Winona Ryder as Padame

She'll steal the show.
http://www.youtube.com/watch?v=YAxTTt7BDq4

****
But, here's the thing. Lucas has a penchant for saying "This was all pre-planned" when nothing ever was. He just made it up as he went along. Qui Gon wasn't thought of until he started writing Phantom Menace. Nor was Padame. And Anakin being that young was probably not thought up until the writing process in the 90's. And from what was explained in the original trilogy, the ideas were originally very different. Yoda trained Obi Wan, and Anakin came off as older (already being a good pilot, and no BS Space-NASCAR either), among other things.
 
In reference to the OP, I think that the biggest issue with the prequels is not when they were written, but who made them. The best Star Wars film, Empire, was directed by Irvin Kershner. He brought his own vision of what the film should be, and was able to shape within the creative image of Lucas. A similar thing happened with A New Hope, where Lucas had to fight with the studio the whole way, forcing him to cut a great deal from his initial story. These two movies were the brainchild of Lucas, but were largely guided outside of his direct control. Once he was given direct control over the process, the movies began to suffer. Even Jedi features many of the problems that would plague the prequels (an excellent example is the frightening dichotomy between violence and cuteness, personified by Jar Jar Binks in the prequel, but also the scene where the adorable Ewok plays the drums with the helmets of dead Imperial soldiers.)
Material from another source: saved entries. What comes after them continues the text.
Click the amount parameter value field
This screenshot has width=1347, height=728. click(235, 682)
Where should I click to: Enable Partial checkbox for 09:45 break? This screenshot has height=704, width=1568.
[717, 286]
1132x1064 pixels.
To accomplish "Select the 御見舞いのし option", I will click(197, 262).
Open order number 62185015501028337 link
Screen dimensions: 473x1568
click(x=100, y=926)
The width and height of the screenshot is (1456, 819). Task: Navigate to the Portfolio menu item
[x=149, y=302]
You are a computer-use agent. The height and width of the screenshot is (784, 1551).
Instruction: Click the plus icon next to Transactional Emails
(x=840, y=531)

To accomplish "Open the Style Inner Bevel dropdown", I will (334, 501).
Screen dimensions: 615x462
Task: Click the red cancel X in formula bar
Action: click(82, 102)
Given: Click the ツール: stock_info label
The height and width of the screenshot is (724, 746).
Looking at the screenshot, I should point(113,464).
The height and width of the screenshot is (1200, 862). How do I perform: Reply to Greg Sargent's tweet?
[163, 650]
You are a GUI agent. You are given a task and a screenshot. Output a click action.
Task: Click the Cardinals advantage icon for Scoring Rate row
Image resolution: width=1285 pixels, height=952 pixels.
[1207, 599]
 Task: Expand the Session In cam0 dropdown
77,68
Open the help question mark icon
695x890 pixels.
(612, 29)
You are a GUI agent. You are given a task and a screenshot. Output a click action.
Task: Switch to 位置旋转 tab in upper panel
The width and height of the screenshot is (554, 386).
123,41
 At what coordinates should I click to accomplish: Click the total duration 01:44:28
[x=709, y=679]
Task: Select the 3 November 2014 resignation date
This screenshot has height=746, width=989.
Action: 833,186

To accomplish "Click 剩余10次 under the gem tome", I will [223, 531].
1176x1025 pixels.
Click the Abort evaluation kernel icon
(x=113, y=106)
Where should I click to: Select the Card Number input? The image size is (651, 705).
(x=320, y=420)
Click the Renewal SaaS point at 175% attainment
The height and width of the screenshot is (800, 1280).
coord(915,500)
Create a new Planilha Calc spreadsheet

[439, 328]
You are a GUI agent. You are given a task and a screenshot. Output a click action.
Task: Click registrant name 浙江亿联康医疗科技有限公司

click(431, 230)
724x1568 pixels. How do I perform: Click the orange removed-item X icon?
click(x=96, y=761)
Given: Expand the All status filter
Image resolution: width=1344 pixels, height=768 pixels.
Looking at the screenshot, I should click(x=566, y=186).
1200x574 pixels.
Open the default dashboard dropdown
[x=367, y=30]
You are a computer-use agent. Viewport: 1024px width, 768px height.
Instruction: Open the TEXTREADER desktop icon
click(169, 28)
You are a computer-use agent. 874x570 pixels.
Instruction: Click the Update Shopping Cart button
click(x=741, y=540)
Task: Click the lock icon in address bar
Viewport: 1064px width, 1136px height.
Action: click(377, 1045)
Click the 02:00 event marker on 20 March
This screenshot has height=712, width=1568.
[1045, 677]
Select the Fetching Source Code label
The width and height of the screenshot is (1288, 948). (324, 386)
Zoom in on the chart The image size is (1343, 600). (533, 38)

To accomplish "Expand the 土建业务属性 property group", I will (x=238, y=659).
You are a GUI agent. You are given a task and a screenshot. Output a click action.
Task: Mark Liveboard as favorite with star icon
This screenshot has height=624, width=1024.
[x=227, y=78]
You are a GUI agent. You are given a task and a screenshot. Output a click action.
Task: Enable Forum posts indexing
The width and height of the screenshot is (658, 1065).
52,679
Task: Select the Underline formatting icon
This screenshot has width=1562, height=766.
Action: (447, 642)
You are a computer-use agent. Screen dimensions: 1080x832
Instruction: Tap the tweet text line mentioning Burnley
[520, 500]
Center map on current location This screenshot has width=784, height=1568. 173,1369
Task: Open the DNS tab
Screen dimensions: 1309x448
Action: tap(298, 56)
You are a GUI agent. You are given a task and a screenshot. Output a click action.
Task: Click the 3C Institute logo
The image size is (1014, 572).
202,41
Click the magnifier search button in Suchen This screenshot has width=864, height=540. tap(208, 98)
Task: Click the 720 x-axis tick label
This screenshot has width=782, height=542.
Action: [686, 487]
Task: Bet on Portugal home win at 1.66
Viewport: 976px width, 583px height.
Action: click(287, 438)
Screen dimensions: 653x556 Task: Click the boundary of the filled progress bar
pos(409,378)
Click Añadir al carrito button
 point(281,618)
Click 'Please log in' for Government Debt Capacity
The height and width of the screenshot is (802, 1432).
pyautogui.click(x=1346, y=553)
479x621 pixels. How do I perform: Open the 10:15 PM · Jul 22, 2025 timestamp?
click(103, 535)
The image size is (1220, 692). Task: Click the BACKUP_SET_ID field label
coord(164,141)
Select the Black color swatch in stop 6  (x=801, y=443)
So to have good prequels, you need a director or producer who will be a foil to Lucas. Perhaps a Steven Speilberg or James Cameron, who would bring his own artistic vision to the films. Because there really isn’t much needed for the prequels. The plot arch needs to be the story of Anakin Skywalker going from being a great Jedi to becoming the most powerful villain in the galaxy. Everything else falls into place with good directing, writing, and producing. You could very conceivably have great prequels made when they were in OTL, as long as you have someone to say “You know what, George; Midiclorians ruin the entire idea of the Force.”